FIG. 1B is an exemplary graph showing relations between a rotation speed of a driving motor and a flow rate of cooling water according to an exemplary embodiment of the present invention;

FIG. 1C is an exemplary graph showing relations between a rotation speed of a driving motor and a power or torque of a driving motor according to an exemplary embodiment of the present invention;

FIG. 2 is an exemplary graph showing rotation speeds of a driving motor in a normal circulation state and in an abnormal circulation state of cooling water when the driving motor is operated at a fixed current in a method of determining a circulation state of cooling water according to one exemplary embodiment of the present invention;

FIG. 3 is an exemplary graph showing an average value of powers or torques of a driving motor for each circulation state of cooling water in a method of determining a circulation state of cooling water according to one exemplary embodiment of the present invention;

FIG. 4 is an exemplary flowchart showing a method of determining a circulation state of cooling water according to one exemplary embodiment of the present invention; and

FIGS. 5 through 10 are exemplary flowcharts showing methods of determining a circulation state of cooling water according to other exemplary embodiments of the present invention.

It is understood that the term “vehicle” or “vehicular” or other similar term as used herein is inclusive of motor vehicles in general such as passenger automobiles including sports utility vehicles (SUV), buses, trucks, various commercial vehicles, watercraft including a variety of boats and ships, aircraft, and the like, and includes hybrid vehicles, electric vehicles, plug-in hybrid electric vehicles, hydrogen-powered vehicles and other alternative fuel vehicles (e.g. fuels derived from resources other than petroleum). As referred to herein, a hybrid vehicle is a vehicle that has two or more sources of power, for example both gasoline-powered and electric-powered vehicles.

Although exemplary embodiment is described as using a plurality of units to perform the exemplary process, it is understood that the exemplary processes may also be performed by one or plurality of modules. Additionally, it is understood that the term controller/control unit refers to a hardware device that includes a memory and a processor. The memory is configured to store the modules and the processor is specifically configured to execute said modules to perform one or more processes which are described further below.

Furthermore, control logic of the present invention may be embodied as non-transitory computer readable media on a computer readable medium containing executable program instructions executed by a processor, controller/control unit or the like. Examples of the computer readable mediums include, but are not limited to, ROM, RAM, compact disc (CD)-ROMs, magnetic tapes, floppy disks, flash drives, smart cards and optical data storage devices. The computer readable recording medium can also be distributed in network coupled computer systems so that the computer readable media is stored and executed in a distributed fashion, e.g., by a telematics server or a Controller Area Network (CAN).

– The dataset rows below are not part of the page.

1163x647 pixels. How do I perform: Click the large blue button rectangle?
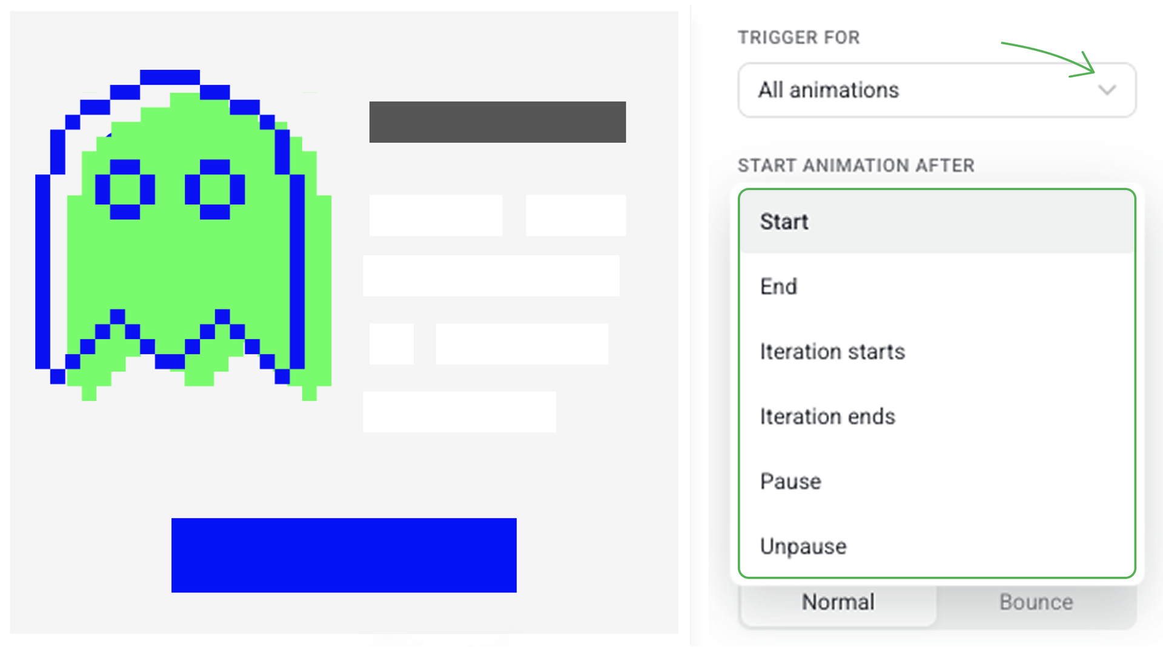coord(343,555)
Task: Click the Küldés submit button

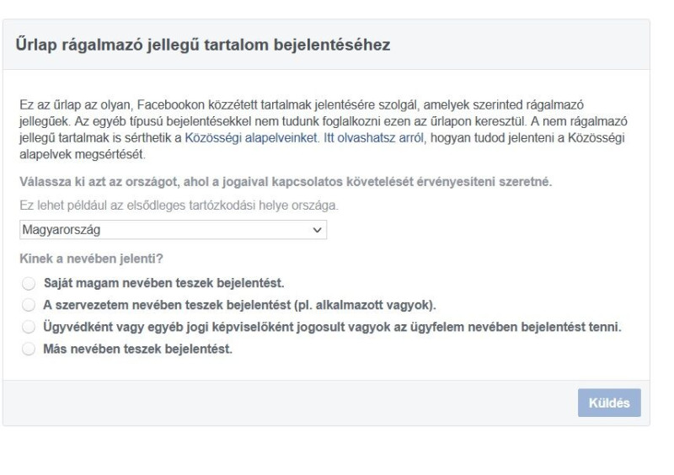Action: (x=609, y=403)
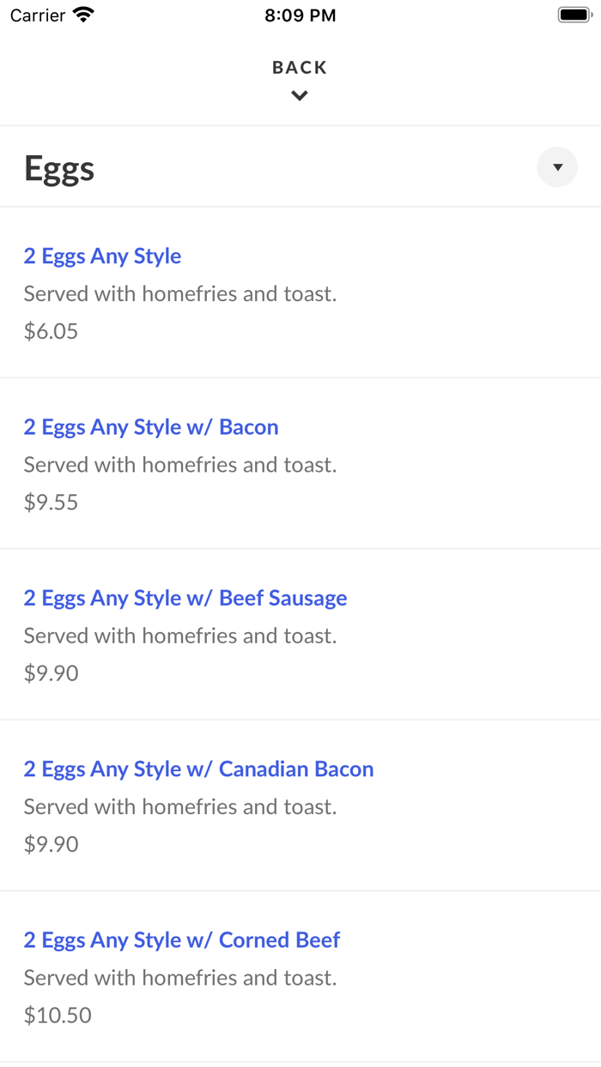
Task: Tap the description under Corned Beef item
Action: click(x=180, y=978)
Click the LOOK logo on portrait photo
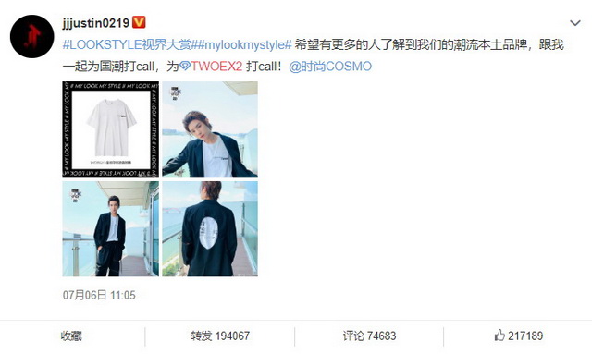 tap(177, 92)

The terminology used herein is for the purpose of describing particular embodiments only and is not intended to be limiting of the invention. As used herein, the singular forms “a”, “an” and “the” are intended to include the plural forms as well, unless the context clearly indicates otherwise. It will be further understood that the terms “comprises” and/or “comprising,” when used in this specification, specify the presence of stated features, integers, steps, operations, elements, and/or components, but do not preclude the presence or addition of one or more other features, integers, steps, operations, elements, components, and/or groups thereof. As used herein, the term “and/or” includes any and all combinations of one or more of the associated listed items.

Specific structural and functional descriptions of exemplary embodiments of the present invention disclosed herein are only for illustrative purposes of the exemplary embodiments of the present invention. The present invention may be embodied in many different forms without departing from the spirit and significant characteristics of the present invention. Therefore, the exemplary embodiments of the present invention are disclosed only for illustrative purposes and should not be construed as limiting the present invention.

Reference will now be made in detail to various exemplary embodiments of the present invention, specific examples of which are illustrated in the accompanying drawings and described below, since the exemplary embodiments of the present invention can be variously modified in many different forms. While the present invention will be described in conjunction with exemplary embodiments thereof, it is to be understood that the present description is not intended to limit the present invention to those exemplary embodiments. On the contrary, the present invention is intended to cover not only the exemplary embodiments, but also various alternatives, modifications, equivalents and other embodiments that may be included within the spirit and scope of the present invention as defined by the appended claims.

It will be understood that, although the terms “first,” “second,” etc. may be used herein to describe various elements, these elements should not be limited by these terms. These terms are only used to distinguish one element from another element. For instance, a first element discussed below could be termed a second element without departing from the teachings of the present invention. Similarly, the second element could also be termed the first element.

It will be understood that when an element is referred to as being “coupled” or “connected” to another element, it can be directly coupled or connected to the other element or intervening elements may be present therebetween. In contrast, it should be understood that when an element is referred to as being “directly coupled” or “directly connected” to another element, there are no intervening elements present. Other expressions that explain the relationship between elements, such as “between,” “directly between,” “adjacent to,” or “directly adjacent to,” should be construed in the same way.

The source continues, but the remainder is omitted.